- Opening Delimiter -

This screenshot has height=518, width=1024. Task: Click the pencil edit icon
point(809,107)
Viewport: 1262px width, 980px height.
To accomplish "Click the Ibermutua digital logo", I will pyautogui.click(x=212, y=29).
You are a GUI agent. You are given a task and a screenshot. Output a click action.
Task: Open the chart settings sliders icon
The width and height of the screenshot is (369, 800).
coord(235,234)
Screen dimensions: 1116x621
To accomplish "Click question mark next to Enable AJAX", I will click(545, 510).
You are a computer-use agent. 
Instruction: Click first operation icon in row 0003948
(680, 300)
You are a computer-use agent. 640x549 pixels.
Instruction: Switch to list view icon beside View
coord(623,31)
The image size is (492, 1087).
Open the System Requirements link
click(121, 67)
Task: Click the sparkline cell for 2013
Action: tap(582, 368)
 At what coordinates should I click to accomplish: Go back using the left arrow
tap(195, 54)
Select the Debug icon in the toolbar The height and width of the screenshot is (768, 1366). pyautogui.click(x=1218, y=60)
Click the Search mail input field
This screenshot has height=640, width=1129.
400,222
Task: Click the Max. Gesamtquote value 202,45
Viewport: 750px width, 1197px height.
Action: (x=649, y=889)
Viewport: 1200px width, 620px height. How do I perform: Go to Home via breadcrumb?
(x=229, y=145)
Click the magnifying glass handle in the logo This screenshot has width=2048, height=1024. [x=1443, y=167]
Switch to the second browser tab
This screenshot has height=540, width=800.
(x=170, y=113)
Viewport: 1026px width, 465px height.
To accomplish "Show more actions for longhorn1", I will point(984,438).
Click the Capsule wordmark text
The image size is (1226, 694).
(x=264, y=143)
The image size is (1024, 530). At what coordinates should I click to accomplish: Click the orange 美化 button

- Closing Delimiter -

— Brief —
Repeat exactly the lines from the one containing "Switch to the second browser tab" through the last line of the records above, both included, and nothing else.

— Completed task —
Switch to the second browser tab
This screenshot has height=540, width=800.
(x=170, y=113)
Viewport: 1026px width, 465px height.
To accomplish "Show more actions for longhorn1", I will point(984,438).
Click the Capsule wordmark text
The image size is (1226, 694).
(x=264, y=143)
The image size is (1024, 530). At what coordinates should I click to accomplish: Click the orange 美化 button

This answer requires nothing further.